OK, but should this "under construction" domain should be doing so well for for the term "discount," regardless of how it got there?

"It's fair to leave it up. Discount is not a common search, and I don't know what's would be considered the best for that," Cutts said.

Take away from this? If you find a domain that has no owner but lots of links pointing at it, don't expect to get credit for those links with Google. You'll have to build an entirely new reputation for your site.

In contrast, for the time being, you would be able to "inherit" the links if you obtain a domain from someone else through a transfer of ownership, rather than letting the domain expire and be registered anew. Of course, it's likely that Google will eventually come up with a mechanism to thwart this, as well.

Blogs To Stay

By the way, one thing NOT in the cards for future index changes are any plans to pull blog content out of Google's regular search results. Google made a special point of stressing that blogs are staying, during my interview with them last week.

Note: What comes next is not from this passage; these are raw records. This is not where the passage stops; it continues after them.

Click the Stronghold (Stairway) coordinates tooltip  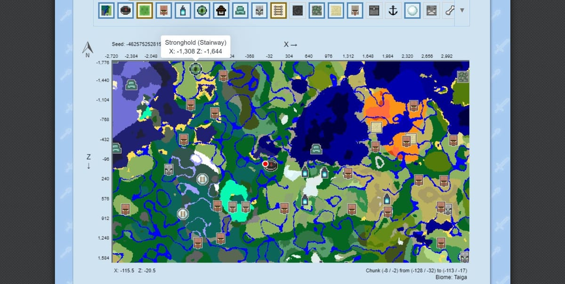(x=195, y=47)
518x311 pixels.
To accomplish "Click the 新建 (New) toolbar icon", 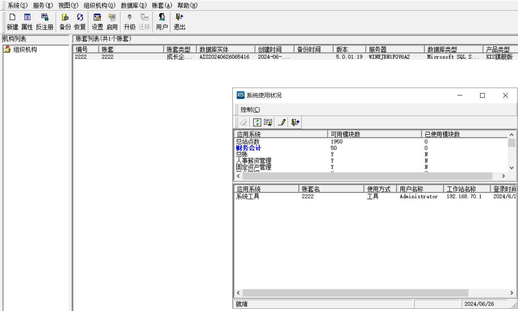I will [13, 22].
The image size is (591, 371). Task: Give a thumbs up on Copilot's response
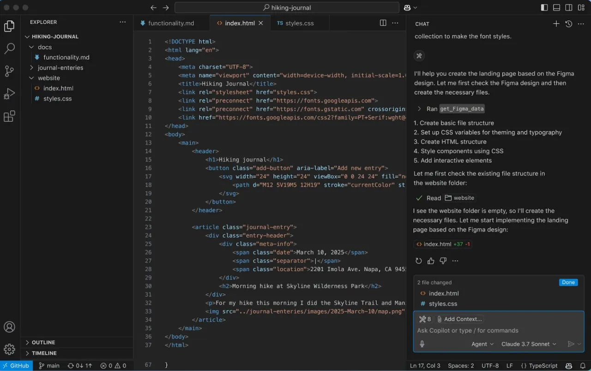tap(431, 261)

The idea that blogs were to go came out of a Register article last month. The piece suggested that if a "blog" tab was eventually added to Google, blogs themselves would be removed from the main web page index to increase relevancy. As proof of this, the Register said this is what happened to Usenet posts after Google "acquired Usenet groups" from Deja."

First of all, Google didn't acquire Usenet groups -- no one owns Usenet groups, any more than anyone owns the web. Instead, Deja had archives of posts made in those groups. Google acquired those and then began crawling Usenet to add to the archives. As Usenet information had never been part of the web index, there was nothing to "pull."

So if a blog index is created, it's not a given that blog content would be pulled. Indeed, Google has not pulled directory or news listings from the web index even though both types of content can be found via their own tabs.

And will a blog tab really be coming? Eventually, sure. But it's not something in any immediate plans, Google says.

GDS: Canaries Or Chicken Little?

I've written and spoken before that in the search engine coal mine, there are two types of canaries that spot danger: research professionals and webmasters/webmarketers. Both groups intimately study search engine results and notice changes before ordinary data miners -- the average web searcher.

So when webmasters start reporting GDS, their concerns have to be seriously considered. Some of those suffering from GDS do indeed represent changes at Google that may be bad or imperfect for searchers. Even Google knows this. "Is Google perfect? Of course not," wrote GoogleGuy, in one of the many recent threads emerging out of the latest Google Dance.

But despite Google's imperfections, GDS reports do not necessarily mean the sky is falling for Google itself. How to know for certain if it is? Abandonment by searchers is also a sure sign, though that's a long-term trend.

In the short term, an outcry by both researchers and SEOs lends more weight that something is wrong. Otherwise, I'd watch for major and growing GDS outbreaks among SEOs happening for several months in a row before seriously thinking that Google itself has made some type of terrible mistake.